From the NanoGPT speedrun lineage. The FFN applies `relu(x * W_up)²` followed by `W_down`. Squared ReLU produces sparser activations than SwiGLU while being simpler and more fusible. The intermediate dimension is `dim * 2.667`, rounded up to the nearest multiple of 256 for hardware alignment.

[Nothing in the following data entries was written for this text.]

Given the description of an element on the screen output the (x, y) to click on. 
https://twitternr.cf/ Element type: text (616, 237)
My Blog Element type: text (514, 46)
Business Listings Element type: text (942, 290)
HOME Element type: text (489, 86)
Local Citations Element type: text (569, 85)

### Multi-stream Hyperconnections (mHC)

Instead of a single residual stream `x + sublayer(norm(x))`, mHC maintains `n` parallel streams of the full hidden dimension. Between layers, streams are mixed via a learned doubly-stochastic matrix (enforced by Sinkhorn-Knopp iterations on a `4x4` logit matrix). A learned `h_pre` vector combines streams into a single input for each sublayer, and a learned `h_post` vector distributes the sublayer output back across streams.

At initialization, mHC exactly recovers standard pre-norm residual connections. During training, the model learns to route information through multiple parallel pathways, which empirically improves gradient flow and representation capacity.

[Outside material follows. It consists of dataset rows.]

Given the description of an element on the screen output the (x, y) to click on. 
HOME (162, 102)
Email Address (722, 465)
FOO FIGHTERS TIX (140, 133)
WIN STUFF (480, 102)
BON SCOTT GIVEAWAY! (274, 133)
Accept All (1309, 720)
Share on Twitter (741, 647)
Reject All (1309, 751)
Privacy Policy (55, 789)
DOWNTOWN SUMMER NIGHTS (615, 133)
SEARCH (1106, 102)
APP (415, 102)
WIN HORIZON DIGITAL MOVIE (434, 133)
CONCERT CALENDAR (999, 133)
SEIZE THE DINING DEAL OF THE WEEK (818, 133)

The expanded hidden state between blocks has shape `(B, S, n*D)` where `n=4` streams and `D=2048`, so the inter-block representation is 8,192-dimensional. `expand()` replicates the embedding into streams after the embedding layer; `contract()` averages across streams before the final norm.

Reference: [Zhu et al., 2024](https://arxiv.org/abs/2409.19606), [Wenfeng et al., 2024](https://arxiv.org/abs/2512.24880).

### Optimizer: NorMuon

A split optimizer: **Muon** (LR 0.007) for all 2D weight matrices, **Adam** (LR 3e-4) for 1D parameters and embeddings. Muon applies Newton's method in the spectral domain via Nesterov momentum on the orthogonalized gradient, which significantly accelerates training of large weight matrices. The "NorMuon" variant adds a normalization step with beta2=0.95 for additional stability.

LR schedule: trapezoidal with 500-step linear warmup, constant phase, and 45% linear cooldown.

## Training

| Setting | Value |
|---------|-------|
| **Data** | 20B tokens of [FineWeb-Edu](https://huggingface.co/datasets/HuggingFaceFW/fineweb-edu) |
| **Tokenizer** | GPT-2 (50,257 tokens, vocab padded to 50,304) |
| **Hardware** | 8x NVIDIA H200 SXM (Vast.ai) |
| **Sequence length** | 4,096 |
| **Per-GPU batch** | 8 sequences |
| **Gradient accumulation** | 4 steps |
| **Effective batch** | 256 sequences (8 GPUs x 8 seq x 4 accum = 1.05M tokens/step) |
| **Precision** | bf16 |
| **Compilation** | `torch.compile` with `max-autotune-no-cudagraphs` |
| **Fused CE loss** | Liger kernel (never materializes full logit tensor) |
| **Weight tying** | Embedding and LM head share weights |
| **Wall-clock time** | ~21 hours |

## Results

| Benchmark | Goedel-mHC-1B (1,009M) | Baseline (1,185M) |
|-----------|------------------------|-------------------|
| **BPB** (wikitext-2) | **1.087** | 1.130 |
| **val_loss** (FineWeb-Edu) | **2.645** | 2.686 |
| **HellaSwag** | **39.7%** | 36.2% |
| **ARC-Easy** | **57.8%** | 52.8% |
| **ARC-Challenge** | **24.3%** | 23.9% |
| **WinoGrande** | **54.9%** | 53.1% |

Both models trained on 20B tokens of FineWeb-Edu, 8xH200. The baseline uses GQA + SwiGLU + PreNorm + AdamW and has 15% more parameters.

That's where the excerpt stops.